Do you see (read) what I am getting at?  Maybe these books were all tossed after hours by the same hand in the same paper shopping bag onto the loading dock behind the thrift.  But I also found Black’s Law Dictionary and Roget’s International Thesaurus, both in hardcover.  I’m not talking collector’s items.  Nothing to keep feeding eBay.  I’m talking about books to feel and fold.  Books to scribble on in the margins.  All for less than three gallons of gas.

So I have reclaimed the Blacksburg Reads website.  For all of us who will still go to independent bookstores when and where we find them.  And when the next independent, local bookstore opens we will give them our total support, our expendable income and our love.  That’s what real readers do.
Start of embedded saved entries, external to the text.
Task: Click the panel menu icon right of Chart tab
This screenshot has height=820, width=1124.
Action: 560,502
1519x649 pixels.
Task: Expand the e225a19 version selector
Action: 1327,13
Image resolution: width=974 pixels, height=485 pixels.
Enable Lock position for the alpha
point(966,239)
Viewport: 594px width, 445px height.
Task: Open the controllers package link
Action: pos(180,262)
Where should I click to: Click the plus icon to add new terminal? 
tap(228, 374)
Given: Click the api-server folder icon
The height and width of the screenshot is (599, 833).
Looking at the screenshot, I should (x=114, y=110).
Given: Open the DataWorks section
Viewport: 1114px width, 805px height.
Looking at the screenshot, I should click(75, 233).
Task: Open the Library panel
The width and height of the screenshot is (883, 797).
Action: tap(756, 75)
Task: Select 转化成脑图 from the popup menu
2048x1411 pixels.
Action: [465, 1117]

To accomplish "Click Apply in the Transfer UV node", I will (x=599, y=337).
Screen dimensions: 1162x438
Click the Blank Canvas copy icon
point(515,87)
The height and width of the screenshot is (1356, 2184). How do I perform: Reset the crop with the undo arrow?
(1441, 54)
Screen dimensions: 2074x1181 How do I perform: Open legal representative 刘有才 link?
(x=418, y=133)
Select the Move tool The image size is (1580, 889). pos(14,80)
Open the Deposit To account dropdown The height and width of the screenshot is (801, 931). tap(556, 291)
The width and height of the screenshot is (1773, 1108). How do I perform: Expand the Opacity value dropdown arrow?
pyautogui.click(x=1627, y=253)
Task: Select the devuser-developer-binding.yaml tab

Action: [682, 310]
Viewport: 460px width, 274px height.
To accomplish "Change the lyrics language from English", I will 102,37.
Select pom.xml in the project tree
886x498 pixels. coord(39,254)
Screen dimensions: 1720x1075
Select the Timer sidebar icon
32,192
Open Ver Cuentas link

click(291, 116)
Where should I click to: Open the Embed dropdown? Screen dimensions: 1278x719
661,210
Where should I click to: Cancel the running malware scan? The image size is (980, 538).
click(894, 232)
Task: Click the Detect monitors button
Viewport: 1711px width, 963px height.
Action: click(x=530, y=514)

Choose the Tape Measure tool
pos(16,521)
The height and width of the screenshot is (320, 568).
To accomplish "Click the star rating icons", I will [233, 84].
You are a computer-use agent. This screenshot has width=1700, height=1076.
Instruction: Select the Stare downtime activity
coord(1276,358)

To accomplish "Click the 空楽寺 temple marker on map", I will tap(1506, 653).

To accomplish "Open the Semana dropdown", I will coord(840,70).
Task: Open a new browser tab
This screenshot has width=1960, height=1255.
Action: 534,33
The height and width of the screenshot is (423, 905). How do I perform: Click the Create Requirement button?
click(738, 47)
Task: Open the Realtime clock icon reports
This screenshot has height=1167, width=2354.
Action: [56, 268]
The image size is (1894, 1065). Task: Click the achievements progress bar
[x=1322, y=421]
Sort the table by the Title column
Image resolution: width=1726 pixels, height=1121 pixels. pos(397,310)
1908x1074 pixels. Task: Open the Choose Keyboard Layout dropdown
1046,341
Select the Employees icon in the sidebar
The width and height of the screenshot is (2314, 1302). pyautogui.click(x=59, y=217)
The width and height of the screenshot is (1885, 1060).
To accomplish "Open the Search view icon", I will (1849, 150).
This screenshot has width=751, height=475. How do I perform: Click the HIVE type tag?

In the meantime, the blogs of our booksellers are resurrected in links under the Blogroll.  I will add local authors, bloggers about local issues and anything else that contributes to the joy of living in a community of readers and booklovers in Blacksburg and the Southwest corner of the Old Dominion.  Until the power goes out.

Transition

June 4th, 2008

For over three years we have been fortunate to serve book lovers in the Blacksburg area. Despite our best efforts we have not been able to sustain this addition to Blacksburg’s Great Good Place. Now we will refocus our energies on providing craft roasted coffee prepared by the most skilled roasters and baristas in the New River Valley. We will continue to provide a community center where people will gather with friends, share big ideas and make Blacksburg a better place.

All of us at the Easy Chair would like to extend our deepest gratitude to the management of University Mall, without whom the move from downtown would not have been possible. Their support, encouragement and guidance gave us our best chance to succeed.

Thank you to all of our registered book clubs, bibliophiles, Story Time participants and local authors. The inspiration for the Easy Chair Bookstore grew out of a belief that a reading culture still exists in Blacksburg and I regret deeply that we could not carry on for these most important customers.

To our tireless booksellers and baristas who persevered, put in extra hours and exhausted every possible effort to sustain this idea, you make me believe it was all worth it. I look forward with new energy to applying what we have learned as we work together to improve and grow the Easy Chair Coffee Shop into Blacksburg’s best.